Navigate to the Document sets page. You will now run optimal character recognition (OCR) on your files. This lets you extract the tokens from your files.

Click on the checkbox next to the files you uploaded. Selecting this checkbox will make the OCR button available in the upper navigation bar.

Click OCR.

Shows how to access OCR panel by selecting your Document set to make the OCR button available.

On the OCR launch page:

  1. Select best for the OCR method
  2. Provide Tutorial_OCR as the Result name
  3. (Optional) Provide Running OCR on the 5 imported PDFs. as the description
  4. Click OCR
OCR launch page where you select your OCR method and provide a resulting name. Gold OCR button in the bottom right.

When your OCR job is finished running, you can access your tokens from the Annotation sets folder. It will have the attributes text and confidence attached to its file.

Step 3: Annotating your files

Navigate to the Annotation sets page. Your two annotation sets should be the OCR tokens set you just created and the blank labeling set that got uploaded to this page when you created your project.

Find your blank annotation set. Go to the end of its row and click the drop-down arrow next to the Info button. Then, click Edit in Page View from the drop-down options.

Shows how to access Edit in Page View from the Annotation sets page by selecting your annotation set, clicking the drop-down arrow at the end of the annotation set row, and clicking Edit in Page View.

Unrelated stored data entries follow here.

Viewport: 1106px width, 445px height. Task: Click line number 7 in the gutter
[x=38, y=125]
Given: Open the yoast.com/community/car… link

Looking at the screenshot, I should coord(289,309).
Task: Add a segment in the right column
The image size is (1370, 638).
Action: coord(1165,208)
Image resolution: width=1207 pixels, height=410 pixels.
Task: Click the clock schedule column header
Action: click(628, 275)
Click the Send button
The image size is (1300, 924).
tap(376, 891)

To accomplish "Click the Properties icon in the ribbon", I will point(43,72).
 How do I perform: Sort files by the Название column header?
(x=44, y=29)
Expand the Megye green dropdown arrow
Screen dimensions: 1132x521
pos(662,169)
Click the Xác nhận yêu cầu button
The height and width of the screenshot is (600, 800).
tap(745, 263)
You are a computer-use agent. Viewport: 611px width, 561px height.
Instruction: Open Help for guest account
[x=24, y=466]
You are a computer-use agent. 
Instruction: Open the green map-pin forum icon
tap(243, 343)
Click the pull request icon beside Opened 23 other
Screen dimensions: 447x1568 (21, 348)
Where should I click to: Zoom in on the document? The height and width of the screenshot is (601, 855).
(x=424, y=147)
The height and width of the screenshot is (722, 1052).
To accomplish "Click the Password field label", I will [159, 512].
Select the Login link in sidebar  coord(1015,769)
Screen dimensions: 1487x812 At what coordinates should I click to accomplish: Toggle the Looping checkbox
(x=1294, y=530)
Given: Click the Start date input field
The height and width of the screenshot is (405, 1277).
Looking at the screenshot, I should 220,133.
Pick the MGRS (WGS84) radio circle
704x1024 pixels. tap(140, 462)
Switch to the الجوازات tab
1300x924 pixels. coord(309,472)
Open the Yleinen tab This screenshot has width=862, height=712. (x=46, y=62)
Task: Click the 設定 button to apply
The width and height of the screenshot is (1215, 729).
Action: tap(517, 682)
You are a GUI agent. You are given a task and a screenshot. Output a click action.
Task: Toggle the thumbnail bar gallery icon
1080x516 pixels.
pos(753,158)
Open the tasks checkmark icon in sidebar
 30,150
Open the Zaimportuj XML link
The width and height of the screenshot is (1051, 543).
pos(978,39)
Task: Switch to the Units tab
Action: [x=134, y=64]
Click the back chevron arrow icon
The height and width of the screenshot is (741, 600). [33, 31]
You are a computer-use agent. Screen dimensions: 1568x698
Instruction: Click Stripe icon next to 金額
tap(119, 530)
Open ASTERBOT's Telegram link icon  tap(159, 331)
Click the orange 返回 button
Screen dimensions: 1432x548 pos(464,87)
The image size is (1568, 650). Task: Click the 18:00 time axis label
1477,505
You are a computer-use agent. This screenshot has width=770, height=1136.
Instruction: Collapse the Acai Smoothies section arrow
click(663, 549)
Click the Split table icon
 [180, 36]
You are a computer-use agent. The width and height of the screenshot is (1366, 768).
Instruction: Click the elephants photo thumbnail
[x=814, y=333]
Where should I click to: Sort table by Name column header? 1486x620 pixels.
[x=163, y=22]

This will take you to the annotations page. Here, you can provide labeled regions to your files and classify what type of page each file in your set is.

Shows the Page View screen. You will start on the first image of the zip file.

info

Creating labels for your files will be time consuming.

Creating region attributes

The following steps describe how to add a new attribute.

  1. In the Attributes box, ensure that Region attributes is selected.
  2. In the Attribute name field, enter "label" and click the + button to add the new attribute. (Note: For this step, the name of attribute must be set to "label" in order for H2O Document AI to work correctly.)
Region attributes on the attributes panel. Has a field to provide a name for the attribute type, a name id, a description, and lets you choose the type of attribute list (option shown here is drop-down).

Create option ids

You can now create the option ids (that is, the labels that can be assigned to regions when annotating documents) you want to use to label your files. For this tutorial, select dropdown as the Type, and then enter the option ids you want to use. In this tutorial, the following labels are used:

List of option IDs to use in this tutorial.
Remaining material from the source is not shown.